The next keys are cost and level. cost is how much gold the unit costs to recruit, and level is the upkeep cost of the unit. level is also the amount of XP another unit gets for fighting this one, and the multiplier for the amount of XP the other unit gets for killing this one (multiplied with the kill_experience value set in game.cfg).

The next keys are alignment and usage. alignment tells how the unit's damage should be affected by the current time of day (lawful: <better during day>, chaotic: <better during night>, neutral: unaffected by time of day changes). usage is the AI's interpretation of this unit. Values are 'fighter', 'scout', 'archer', 'mixed fighter', and 'null' (Default is null).

The last keys are unit_description and get_hit_sound. unit_description is the (translatable) text that is displayed in the unit description box. get_hit_sound is a .wav file in sounds/ that is played when the unit is hit.

The [death] tag is used to specify an animation of the unit dying, and consists of a set of [frame] tags, which are similar to all animation [frame] tags (see description of how these are used below), but is used outside an [attack] tag.

Next are the [attack] tags. The name key is the displayed name of the attack. (Is this not now divided up into id and name ??) The name key also affects the has_weapon filter (See BuildingScenariosIntermediate).

Next are the type and range keys. type is an attack type. range is either short or long. 'range=short' means melee, 'range=long' means ranged.

The special key is similar to the ability key. The values are:

  • backstab: Whenever there is a unit allied with this unit "behind" the unit that this attack attacks, then this attack does +100% damage.
  • charge: Whenever the unit attacks with this attack, both it and the unit it attacks do +100% damage.
  • drain: The unit gains health (?)% of the time whenever this attack hits.
  • first-strike: This attack always strikes first, even if defending
  • magical: This attack is guaranteed a 70% chance of hitting.
  • marksman: This attack is guaranteed a 60% chance of hitting.
  • plague: The unit is copied onto the tile that any unit this attack killed was on.
  • poison: All units this attack hits become poisoned.
  • slows: All units this attack hits become slowed for 1 turn.
  • steadfast: Unit takes half damage when defending.
  • stone: Units this attack hits turn into stone (the stoned unit is lost)
  • berserk: Combat continues until either the attacked or the defender is killed.
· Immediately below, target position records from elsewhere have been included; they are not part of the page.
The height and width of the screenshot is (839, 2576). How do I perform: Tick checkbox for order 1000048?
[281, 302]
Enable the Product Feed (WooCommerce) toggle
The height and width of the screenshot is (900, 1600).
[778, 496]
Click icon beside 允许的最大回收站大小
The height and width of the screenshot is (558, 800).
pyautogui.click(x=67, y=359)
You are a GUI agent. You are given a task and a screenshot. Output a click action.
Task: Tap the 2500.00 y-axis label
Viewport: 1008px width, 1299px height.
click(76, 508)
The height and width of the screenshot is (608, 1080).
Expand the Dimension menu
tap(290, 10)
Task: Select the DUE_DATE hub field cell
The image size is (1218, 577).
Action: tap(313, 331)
The last keys are damage and number. damage is the amount of damage the attack does; number is the number of times it can try to hit with each attack.

Next are the animation tags (Note: these are inside the [attack] tags) (Has the set of keys not been extended?). The [frame] tag contains the keys begin, end, and image. begin and end specify in what period of time the frame should exist. These times are in milliseconds. 0 is when the attack hits. The image key is the unit image to switch to during this time.

The [missile_frame] tag is like the [frame] tag, but image represents the image of the projectile. Also image_diagonal is the image when the attack is not north-south aligned.

The [sound] tag takes the keys time (the time to play the sound) and sound (the sound to play).